The EPA took the site off the Superfund program’s National Priorities List in 1996.

Because of nationwide concerns regarding vapor intrusion at residential properties near sites with volatile organic compound-contaminated groundwater, the 2008 five-year review called for a vapor intrusion survey. This work took place in early 2009. The subslabs of 10 homes were tested. Two homes required retesting. Retest results indicated that one of the homes would need regular indoor air monitoring.
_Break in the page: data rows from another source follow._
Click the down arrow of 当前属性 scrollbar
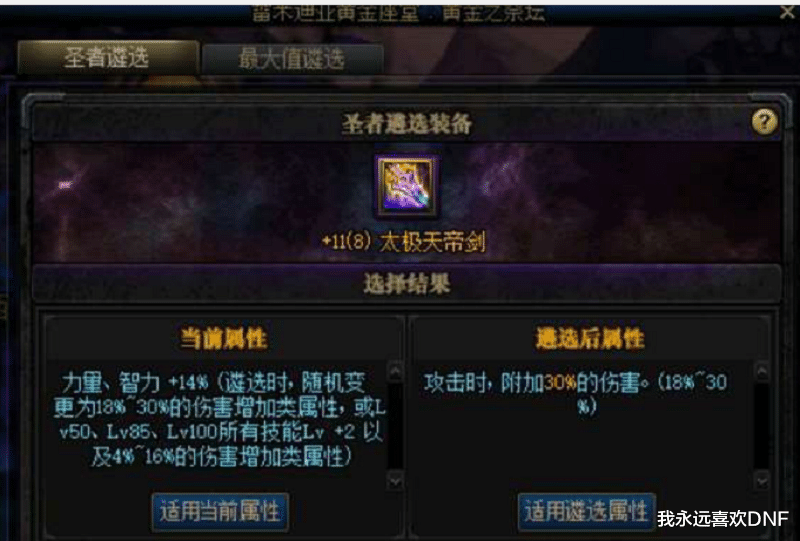800x541 pixels. [395, 480]
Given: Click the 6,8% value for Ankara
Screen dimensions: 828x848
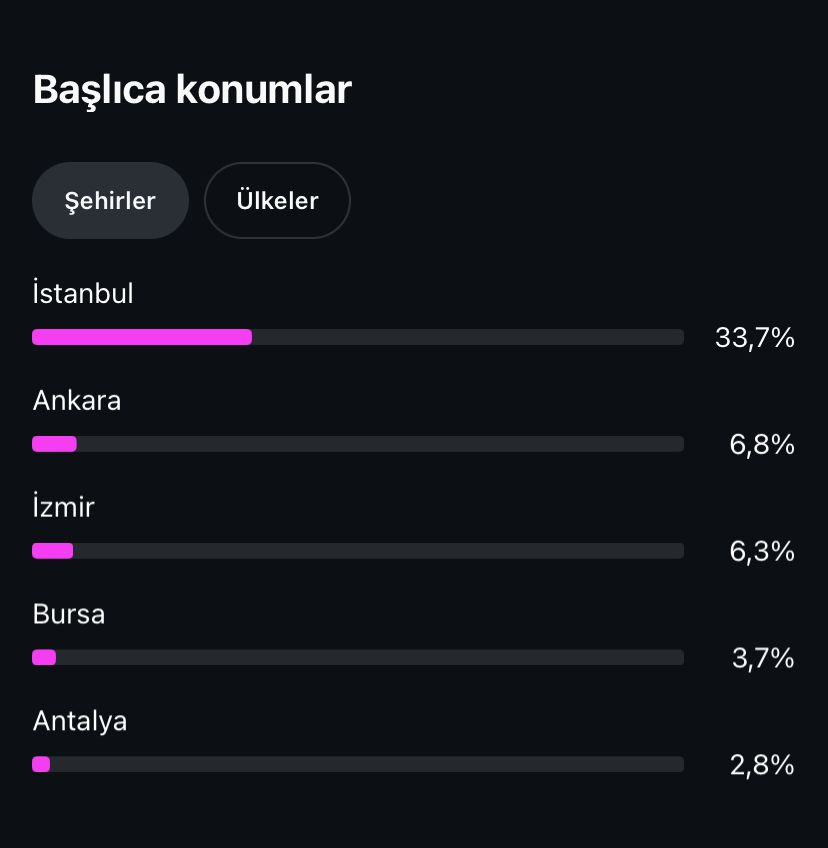Looking at the screenshot, I should point(761,445).
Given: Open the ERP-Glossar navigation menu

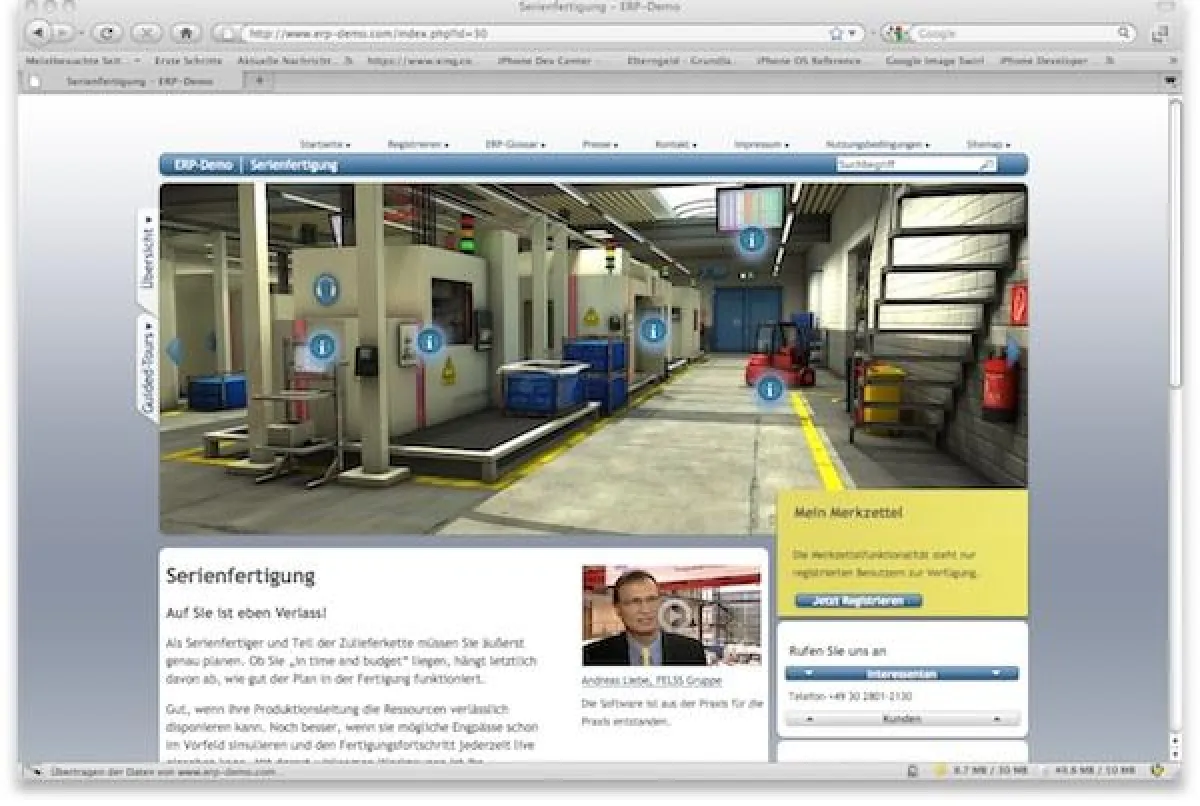Looking at the screenshot, I should (x=515, y=145).
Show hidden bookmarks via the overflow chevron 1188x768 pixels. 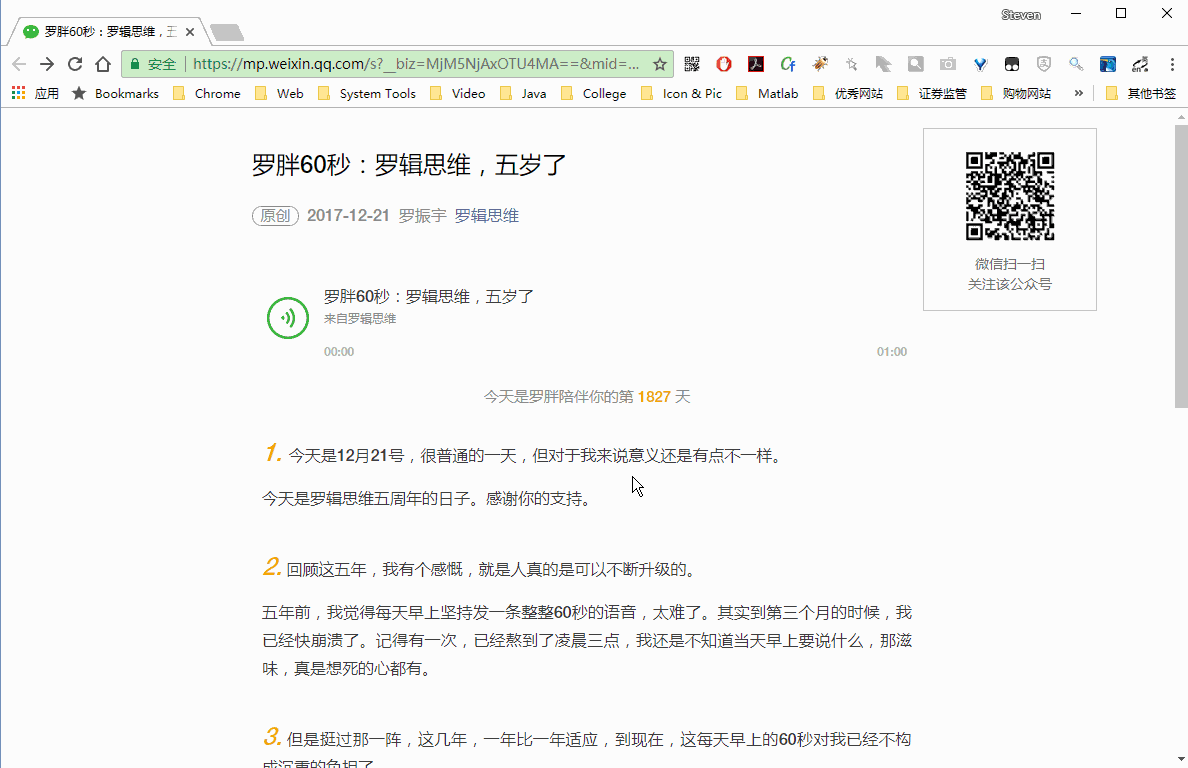tap(1078, 93)
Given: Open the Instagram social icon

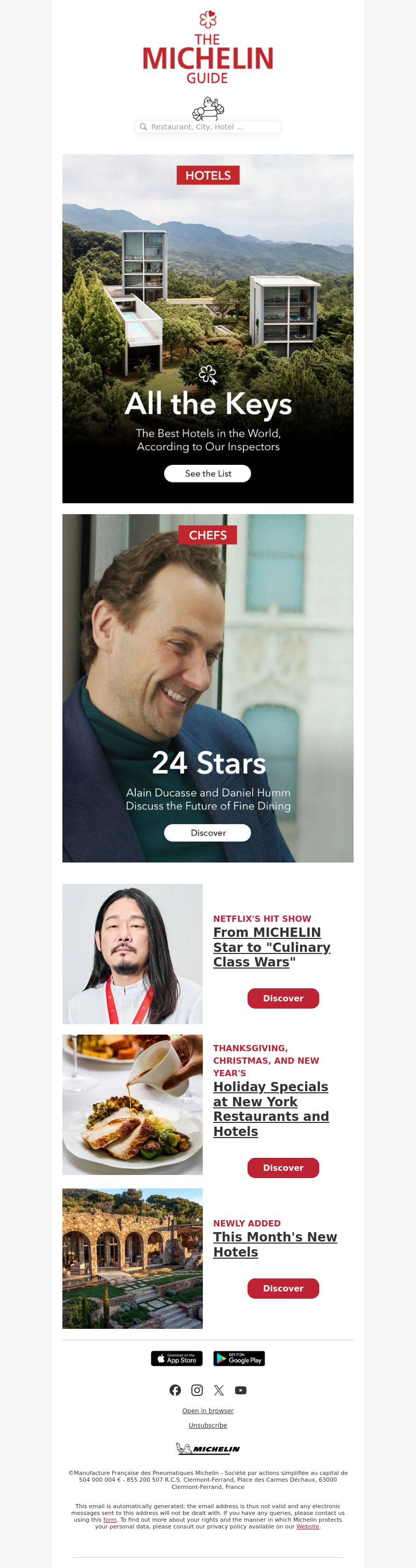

A mitigation system was installed at this home as an alternative to monitoring.

Five-year  reviews ensure that the remedies put in place protect public health and the environment and function as intended by site decision documents.  The EPA has conducted five five-year reviews at the site (1998, 2003, 2008, 2013 and 2018). The reviews have concluded that response actions at the site are in accordance with the remedies selected by the EPA and that the remedies continue to be protective of human health and the environment.





Top of Page

What Is the Current Site Status?


Site monitoring includes the collection of groundwater, East Foundry Cove sediment samples and a vegetative inventory of East Foundry Cove Marsh. Annual site inspections are conducted to examine the restored marsh for invasive vegetative species, determine the percentage of vegetative cover on the cap in East Foundry Cove Marsh, identify irregular settlement, bubbles, erosion or other disturbances which might affect the integrity of the cap and vegetative cover, check the integrity of the fencing surrounding the plant grounds, and check the integrity of the monitoring wells. Maintenance is performed as necessary.


Monitoring of the groundwater indicated that additional remediation was necessary. The plume was treated using an ozone injection system from June 2017 through June 2018. The groundwater is currently being monitored to determine if the plume is attenuating or if additional remediation is required.